The squire looked as if he could have beaten the parson; but as he was
not without some slight command of temper, and a substitute was luckily
at hand, he gulped down his resentment, and made a rush--at the donkey!

Now the donkey was hampered by a rope to its fore-feet, to the which was
attached a billet of wood, called technically "a clog," so that it had no
fair chance of escape from the assault its sacrilegious luncheon had
justly provoked. But the ass turning round with unusual nimbleness at
the first stroke of the cane, the squire caught his foot in the rope, and
went head over heels among the thistles.
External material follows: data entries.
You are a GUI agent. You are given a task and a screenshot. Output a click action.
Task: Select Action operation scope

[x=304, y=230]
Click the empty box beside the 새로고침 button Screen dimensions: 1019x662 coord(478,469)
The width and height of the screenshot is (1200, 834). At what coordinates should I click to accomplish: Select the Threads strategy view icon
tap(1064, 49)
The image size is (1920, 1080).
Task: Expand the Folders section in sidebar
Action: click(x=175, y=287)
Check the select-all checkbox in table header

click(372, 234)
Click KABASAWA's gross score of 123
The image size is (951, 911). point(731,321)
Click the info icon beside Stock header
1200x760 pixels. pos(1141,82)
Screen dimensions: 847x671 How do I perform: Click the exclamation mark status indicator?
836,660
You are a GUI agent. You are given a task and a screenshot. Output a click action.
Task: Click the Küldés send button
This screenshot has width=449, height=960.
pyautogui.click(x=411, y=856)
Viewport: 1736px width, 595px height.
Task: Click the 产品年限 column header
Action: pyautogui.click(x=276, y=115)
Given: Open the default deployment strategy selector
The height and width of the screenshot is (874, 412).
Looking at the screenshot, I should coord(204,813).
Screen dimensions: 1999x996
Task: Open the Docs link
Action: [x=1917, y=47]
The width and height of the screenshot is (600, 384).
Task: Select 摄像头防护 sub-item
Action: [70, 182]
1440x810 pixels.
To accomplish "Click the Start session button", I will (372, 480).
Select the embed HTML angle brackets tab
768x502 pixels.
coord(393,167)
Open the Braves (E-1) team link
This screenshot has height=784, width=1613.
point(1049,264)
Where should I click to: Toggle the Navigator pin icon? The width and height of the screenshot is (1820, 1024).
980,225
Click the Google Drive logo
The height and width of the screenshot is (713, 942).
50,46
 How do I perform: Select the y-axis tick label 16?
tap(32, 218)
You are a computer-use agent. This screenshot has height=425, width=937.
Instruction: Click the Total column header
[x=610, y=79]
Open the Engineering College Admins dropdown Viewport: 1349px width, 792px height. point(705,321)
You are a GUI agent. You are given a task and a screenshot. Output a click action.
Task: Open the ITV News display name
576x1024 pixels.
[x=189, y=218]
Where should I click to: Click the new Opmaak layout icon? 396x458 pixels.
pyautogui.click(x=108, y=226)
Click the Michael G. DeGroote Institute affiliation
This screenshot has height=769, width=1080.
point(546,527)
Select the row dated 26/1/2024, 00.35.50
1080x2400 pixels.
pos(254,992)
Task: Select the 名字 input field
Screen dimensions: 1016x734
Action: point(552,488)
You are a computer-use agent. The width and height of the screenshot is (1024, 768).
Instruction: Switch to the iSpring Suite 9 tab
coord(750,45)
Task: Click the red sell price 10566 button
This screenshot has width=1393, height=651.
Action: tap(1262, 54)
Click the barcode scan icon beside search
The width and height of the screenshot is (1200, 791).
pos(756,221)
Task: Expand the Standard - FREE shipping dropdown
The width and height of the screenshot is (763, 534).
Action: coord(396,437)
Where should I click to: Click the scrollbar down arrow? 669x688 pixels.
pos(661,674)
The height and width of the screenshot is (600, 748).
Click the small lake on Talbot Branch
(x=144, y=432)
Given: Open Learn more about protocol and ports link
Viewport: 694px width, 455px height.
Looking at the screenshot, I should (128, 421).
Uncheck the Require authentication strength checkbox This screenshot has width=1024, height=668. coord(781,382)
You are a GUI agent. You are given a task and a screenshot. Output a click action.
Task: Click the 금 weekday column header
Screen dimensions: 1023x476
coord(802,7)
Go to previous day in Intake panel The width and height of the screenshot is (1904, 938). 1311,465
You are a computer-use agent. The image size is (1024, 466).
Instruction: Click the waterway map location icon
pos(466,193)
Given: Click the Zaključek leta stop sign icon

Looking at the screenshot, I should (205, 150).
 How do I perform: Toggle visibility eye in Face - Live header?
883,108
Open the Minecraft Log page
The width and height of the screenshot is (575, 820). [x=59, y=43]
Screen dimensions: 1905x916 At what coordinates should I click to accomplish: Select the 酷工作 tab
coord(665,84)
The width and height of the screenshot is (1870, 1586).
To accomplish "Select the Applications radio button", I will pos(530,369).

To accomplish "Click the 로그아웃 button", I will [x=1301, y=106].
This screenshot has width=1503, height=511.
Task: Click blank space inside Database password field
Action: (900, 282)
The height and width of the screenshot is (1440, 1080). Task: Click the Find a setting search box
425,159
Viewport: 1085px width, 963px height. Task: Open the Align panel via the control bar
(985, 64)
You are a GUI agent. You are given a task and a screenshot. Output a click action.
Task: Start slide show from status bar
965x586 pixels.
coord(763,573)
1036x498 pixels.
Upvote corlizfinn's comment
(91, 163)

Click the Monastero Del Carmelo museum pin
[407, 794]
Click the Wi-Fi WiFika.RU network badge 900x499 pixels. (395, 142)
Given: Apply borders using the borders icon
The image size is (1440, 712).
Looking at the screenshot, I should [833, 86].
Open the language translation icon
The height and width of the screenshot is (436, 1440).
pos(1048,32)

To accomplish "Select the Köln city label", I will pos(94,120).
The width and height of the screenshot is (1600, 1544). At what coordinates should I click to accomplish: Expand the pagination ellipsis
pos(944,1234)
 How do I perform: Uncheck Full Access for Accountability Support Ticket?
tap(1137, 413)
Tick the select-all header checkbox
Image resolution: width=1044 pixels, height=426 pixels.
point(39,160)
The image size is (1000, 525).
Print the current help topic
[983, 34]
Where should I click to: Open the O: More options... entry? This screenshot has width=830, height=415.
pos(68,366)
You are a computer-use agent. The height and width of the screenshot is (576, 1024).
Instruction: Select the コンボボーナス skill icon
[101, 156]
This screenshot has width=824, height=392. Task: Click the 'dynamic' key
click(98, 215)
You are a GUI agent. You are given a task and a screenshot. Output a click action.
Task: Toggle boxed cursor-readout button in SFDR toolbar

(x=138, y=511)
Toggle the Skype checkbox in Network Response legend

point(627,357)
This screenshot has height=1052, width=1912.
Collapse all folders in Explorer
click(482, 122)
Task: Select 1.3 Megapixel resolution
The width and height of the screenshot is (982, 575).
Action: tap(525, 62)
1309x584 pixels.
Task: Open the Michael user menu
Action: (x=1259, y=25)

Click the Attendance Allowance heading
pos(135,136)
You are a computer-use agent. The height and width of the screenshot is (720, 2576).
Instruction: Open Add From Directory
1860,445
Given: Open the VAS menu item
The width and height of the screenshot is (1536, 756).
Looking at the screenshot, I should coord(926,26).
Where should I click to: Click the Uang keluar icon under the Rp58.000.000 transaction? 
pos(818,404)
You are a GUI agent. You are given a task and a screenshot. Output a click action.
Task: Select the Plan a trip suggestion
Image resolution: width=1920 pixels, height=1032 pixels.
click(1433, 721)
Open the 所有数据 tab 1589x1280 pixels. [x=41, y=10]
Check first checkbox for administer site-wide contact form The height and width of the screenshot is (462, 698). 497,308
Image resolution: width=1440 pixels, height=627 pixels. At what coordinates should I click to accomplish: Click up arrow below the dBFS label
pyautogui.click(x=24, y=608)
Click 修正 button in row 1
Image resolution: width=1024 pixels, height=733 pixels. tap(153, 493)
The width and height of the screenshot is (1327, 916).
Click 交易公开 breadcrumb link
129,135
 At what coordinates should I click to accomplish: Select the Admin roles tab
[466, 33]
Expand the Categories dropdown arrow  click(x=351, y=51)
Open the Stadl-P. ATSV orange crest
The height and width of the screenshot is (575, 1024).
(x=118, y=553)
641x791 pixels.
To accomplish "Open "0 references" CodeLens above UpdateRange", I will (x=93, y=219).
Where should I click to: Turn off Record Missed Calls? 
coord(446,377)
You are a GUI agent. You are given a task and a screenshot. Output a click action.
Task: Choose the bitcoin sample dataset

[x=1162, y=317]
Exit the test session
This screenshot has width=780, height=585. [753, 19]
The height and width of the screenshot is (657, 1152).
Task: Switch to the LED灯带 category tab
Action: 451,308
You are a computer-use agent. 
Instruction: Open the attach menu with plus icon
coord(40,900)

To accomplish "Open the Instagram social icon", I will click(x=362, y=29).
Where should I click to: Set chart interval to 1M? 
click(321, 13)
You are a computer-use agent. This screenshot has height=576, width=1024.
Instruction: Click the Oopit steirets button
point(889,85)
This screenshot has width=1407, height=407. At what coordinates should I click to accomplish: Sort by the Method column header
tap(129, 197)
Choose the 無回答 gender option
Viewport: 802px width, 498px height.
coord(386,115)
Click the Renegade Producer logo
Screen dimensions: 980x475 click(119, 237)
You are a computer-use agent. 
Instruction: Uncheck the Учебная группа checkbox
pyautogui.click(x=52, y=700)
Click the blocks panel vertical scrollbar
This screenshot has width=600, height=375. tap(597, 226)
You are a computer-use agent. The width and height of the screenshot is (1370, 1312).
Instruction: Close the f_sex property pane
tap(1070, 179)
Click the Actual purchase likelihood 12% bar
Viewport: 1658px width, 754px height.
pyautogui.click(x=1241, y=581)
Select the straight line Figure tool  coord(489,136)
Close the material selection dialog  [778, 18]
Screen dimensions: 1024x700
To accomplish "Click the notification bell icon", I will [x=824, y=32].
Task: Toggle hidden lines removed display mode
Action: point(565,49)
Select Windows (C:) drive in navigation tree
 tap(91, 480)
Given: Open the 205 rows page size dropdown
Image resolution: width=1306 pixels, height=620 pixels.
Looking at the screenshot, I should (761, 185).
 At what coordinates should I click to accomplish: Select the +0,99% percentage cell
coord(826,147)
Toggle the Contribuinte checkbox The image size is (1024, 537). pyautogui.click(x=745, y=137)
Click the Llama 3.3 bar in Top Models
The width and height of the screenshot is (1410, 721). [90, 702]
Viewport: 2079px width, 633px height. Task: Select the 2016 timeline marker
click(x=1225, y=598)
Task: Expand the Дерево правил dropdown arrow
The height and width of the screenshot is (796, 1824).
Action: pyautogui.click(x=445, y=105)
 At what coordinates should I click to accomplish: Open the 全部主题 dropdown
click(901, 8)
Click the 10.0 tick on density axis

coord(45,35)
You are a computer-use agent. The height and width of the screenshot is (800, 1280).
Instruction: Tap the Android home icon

The donkey gravely bent down,
and thrice smelt or sniffed its prostrate foe; then, having convinced
itself that it had nothing further to apprehend for the present, and very
willing to make the best of the reprieve, according to the poetical
admonition, "Gather your rosebuds while you may," it cropped a thistle in
full bloom, close to the ear of the squire,--so close, indeed, that the
parson thought the ear was gone; and with the more probability, inasmuch
as the squire, feeling the warm breath of the creature, bellowed out with
all the force of lungs accustomed to give a View-hallo!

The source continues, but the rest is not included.